For long-running agent loops, the xAI SDK has a convenience method on a live Chat object: chat.compact() runs compaction against the chat's current messages and replaces them in-place with the compaction item. You can keep calling chat.sample() afterwards exactly as before — the server will rehydrate the compacted prefix on the next request.

import os
from xai_sdk import Client
from xai_sdk.chat import system, user

client = Client(api_key=os.environ["XAI_API_KEY"])

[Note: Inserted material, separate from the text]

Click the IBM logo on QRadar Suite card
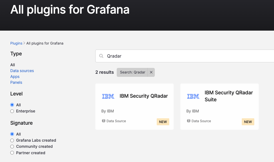 coord(193,96)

# use_encrypted_content=True preserves the model's reasoning content across
# turns, recommended when using reasoning models.
chat = client.chat.create(model="grok-4.5", use_encrypted_content=True)
chat.append(system("You are a helpful assistant. Keep answers brief."))

compact_every = 5
for turn in range(1, 100):
    chat.append(user(input("You: ")))
    response = chat.sample()
    print(f"Grok: {response.content}")
    chat.append(response)

    if turn % compact_every == 0:
        before = len(chat.messages)
        compact = chat.compact()
        print(
            f"[compacted {before} → {len(chat.messages)} messages | "
            f"dropped {compact.dropped_message_count} | "
            f"tokens used: {compact.usage.total_tokens}]"
        )

The same method is available on AsyncClient as await chat.compact().

Limits and gotchas

  • The conversation you compact must already fit in context. Compaction shrinks the conversation; it does not rescue an over-limit request. If your conversation is already past context_length_exceeded, you'll need to prune or split before calling compact.
  • At most one compaction per call. The endpoint does one compaction pass per request.
  • encrypted_content is opaque. Do not parse, edit, or hand-merge multiple blobs. Always pass the full output array (or CompactContextResponse) back verbatim.
  • Re-compacting is fine. You can compact an already-compacted conversation again later — for example, when the conversation grows long after the previous compaction.
  • Token usage on the compaction call. The compaction itself uses tokens (visible in usage.input_tokens / usage.output_tokens). Pick a smaller / faster model for compaction if you are doing it frequently.